> Source data:
+---+

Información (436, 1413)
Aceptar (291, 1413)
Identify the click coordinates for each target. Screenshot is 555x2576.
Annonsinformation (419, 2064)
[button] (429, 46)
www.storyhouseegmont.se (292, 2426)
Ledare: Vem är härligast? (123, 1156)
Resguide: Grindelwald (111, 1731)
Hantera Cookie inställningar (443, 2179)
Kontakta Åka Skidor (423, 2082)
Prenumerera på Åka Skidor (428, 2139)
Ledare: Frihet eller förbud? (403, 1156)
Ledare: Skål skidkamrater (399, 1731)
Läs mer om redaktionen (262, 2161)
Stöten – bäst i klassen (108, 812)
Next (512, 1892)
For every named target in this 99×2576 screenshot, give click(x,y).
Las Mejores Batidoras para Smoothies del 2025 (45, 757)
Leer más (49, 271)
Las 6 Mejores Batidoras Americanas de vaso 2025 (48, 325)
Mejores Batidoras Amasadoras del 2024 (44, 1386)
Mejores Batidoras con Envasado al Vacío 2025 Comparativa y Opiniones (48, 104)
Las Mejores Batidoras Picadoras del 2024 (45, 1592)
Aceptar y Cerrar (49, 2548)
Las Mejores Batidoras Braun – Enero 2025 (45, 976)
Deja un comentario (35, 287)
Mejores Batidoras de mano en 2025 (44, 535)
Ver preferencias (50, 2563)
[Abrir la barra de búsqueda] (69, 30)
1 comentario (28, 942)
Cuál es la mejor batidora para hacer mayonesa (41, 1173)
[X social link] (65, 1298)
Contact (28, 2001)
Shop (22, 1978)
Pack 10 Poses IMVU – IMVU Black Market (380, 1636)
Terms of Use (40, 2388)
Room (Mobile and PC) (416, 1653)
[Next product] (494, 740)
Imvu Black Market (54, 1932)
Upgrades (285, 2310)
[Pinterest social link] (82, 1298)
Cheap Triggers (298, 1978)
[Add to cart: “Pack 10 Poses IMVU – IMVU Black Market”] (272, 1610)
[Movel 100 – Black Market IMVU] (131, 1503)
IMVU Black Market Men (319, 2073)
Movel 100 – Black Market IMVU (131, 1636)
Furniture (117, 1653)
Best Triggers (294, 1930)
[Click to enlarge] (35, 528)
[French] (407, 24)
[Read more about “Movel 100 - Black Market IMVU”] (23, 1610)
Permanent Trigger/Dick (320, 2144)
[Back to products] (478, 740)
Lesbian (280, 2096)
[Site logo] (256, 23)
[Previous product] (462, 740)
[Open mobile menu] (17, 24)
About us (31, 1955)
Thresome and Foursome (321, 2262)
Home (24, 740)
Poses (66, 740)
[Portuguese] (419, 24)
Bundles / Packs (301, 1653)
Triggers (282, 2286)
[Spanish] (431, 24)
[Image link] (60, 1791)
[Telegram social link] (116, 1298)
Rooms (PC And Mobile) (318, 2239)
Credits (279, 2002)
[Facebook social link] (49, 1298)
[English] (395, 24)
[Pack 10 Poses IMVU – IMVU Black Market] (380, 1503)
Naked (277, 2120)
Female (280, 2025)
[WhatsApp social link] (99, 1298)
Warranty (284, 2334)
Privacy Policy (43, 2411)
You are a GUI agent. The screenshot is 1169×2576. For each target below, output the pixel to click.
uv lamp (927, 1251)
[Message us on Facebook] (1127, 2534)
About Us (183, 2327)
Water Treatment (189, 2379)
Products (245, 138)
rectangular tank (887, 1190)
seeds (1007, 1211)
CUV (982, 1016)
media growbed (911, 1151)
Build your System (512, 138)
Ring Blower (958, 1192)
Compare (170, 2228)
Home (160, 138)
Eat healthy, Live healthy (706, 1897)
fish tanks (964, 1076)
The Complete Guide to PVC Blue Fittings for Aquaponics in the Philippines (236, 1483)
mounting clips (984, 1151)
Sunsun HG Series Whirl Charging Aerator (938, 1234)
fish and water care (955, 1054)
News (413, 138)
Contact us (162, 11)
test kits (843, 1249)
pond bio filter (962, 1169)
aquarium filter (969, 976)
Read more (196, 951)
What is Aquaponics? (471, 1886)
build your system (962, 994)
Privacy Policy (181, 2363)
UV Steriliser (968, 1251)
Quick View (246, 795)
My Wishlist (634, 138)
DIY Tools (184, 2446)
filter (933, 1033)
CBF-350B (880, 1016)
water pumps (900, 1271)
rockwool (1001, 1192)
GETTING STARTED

+---+

> Exercise brief:
Your task is to copy each line of the listing that holds the word "social".

> Output:
[X social link] (65, 1298)
[Pinterest social link] (82, 1298)
[Telegram social link] (116, 1298)
[Facebook social link] (49, 1298)
[WhatsApp social link] (99, 1298)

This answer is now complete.